Possibly in attempt to help me, Billy decided to let me have it about eating that much and how I would regret it in the morning. I told him that three pieces of pot pie was no big deal since I generally eat a very healthy diet, but he would have none of it. What finally came out was that I have no right to stuff my face like that and give him a hard time about smoking a few cigarettes a week. Seriously? I hardly ever indulge to that degree and I feel like I have the divine right to do so every now and then (and hey, it is Saturday!). I give my fiancé major credit for cutting way back on the smoking and getting back to the gym. But in the six years I have known him, the man has never denied his sweet (carb/beer/smoking) tooth unless he is training for a fight. One may argue that I am training for a fight too...one in which I will either be a knockout wearing my opponent-a lovely white wedding gown-or submit to the alterations I so dread. But we are talking about a lifestyle here. Not just a wedding.
The conversation did not end well. As I write this, Billy is sulking in the next room and I am pondering my next move. Could be an apology, but I'm not sure I can give in that easily. My point was that I love him, and I want him grow old with me. He thinks he is healthy but I guess my idea of healthy is a pretty amped up version, and his is "normal". I don't want to be a nag, I really don't. But the way I see it is if he is going to smoke weekly and refuse to take even one vitamin, then I have the right to worry.
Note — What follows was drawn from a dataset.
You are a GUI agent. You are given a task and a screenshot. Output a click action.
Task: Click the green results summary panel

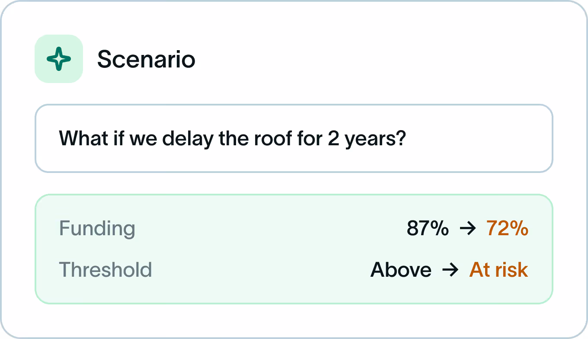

The man will be my husband for the rest of his life, after all, so I want plenty of time to hang out with him.
My poor mom had to endure this entire argument, and sweetly tried to referee as the conversation heated up. But when Billy got fed up and left the room, she took a long look at me and said, "Aubree, you really have to pick your battles. Billy is the way he is and not much has ever changed. If you keep on pressing him, nothing ever will." She then asked me if a life without him was better than a life of living with an occasional smoker, and someone who did not share my view of what a truly healthy lifestyle is. I see her point.
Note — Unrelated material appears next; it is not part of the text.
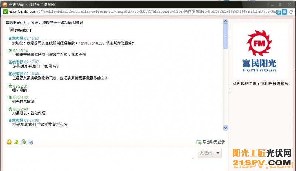Open the send options dropdown arrow

[x=218, y=153]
Thinking back now on the night, I see that Billy had a point too. I'm far from perfect. And although I am trying very hard, it's no secret that I have my (very) weak moments. Everyone does. I think that as a society, we have far higher expectations of our partners than of our friends, and even sometimes of ourselves. I am not caving and saying I don't deserve the occasional treat, especially since now I know that it can help me stay calm and motivated. I just need to remember that Billy has the same divine rights as I do. If he chooses to use them a little more often, then that is his choice. I do intend, however, to keep encouraging him in his fight to quit smoking, and he will just have to learn to see my view over time. For that reason, I guess I will have to endure the pot pie-like comments. Because that's what love is all about.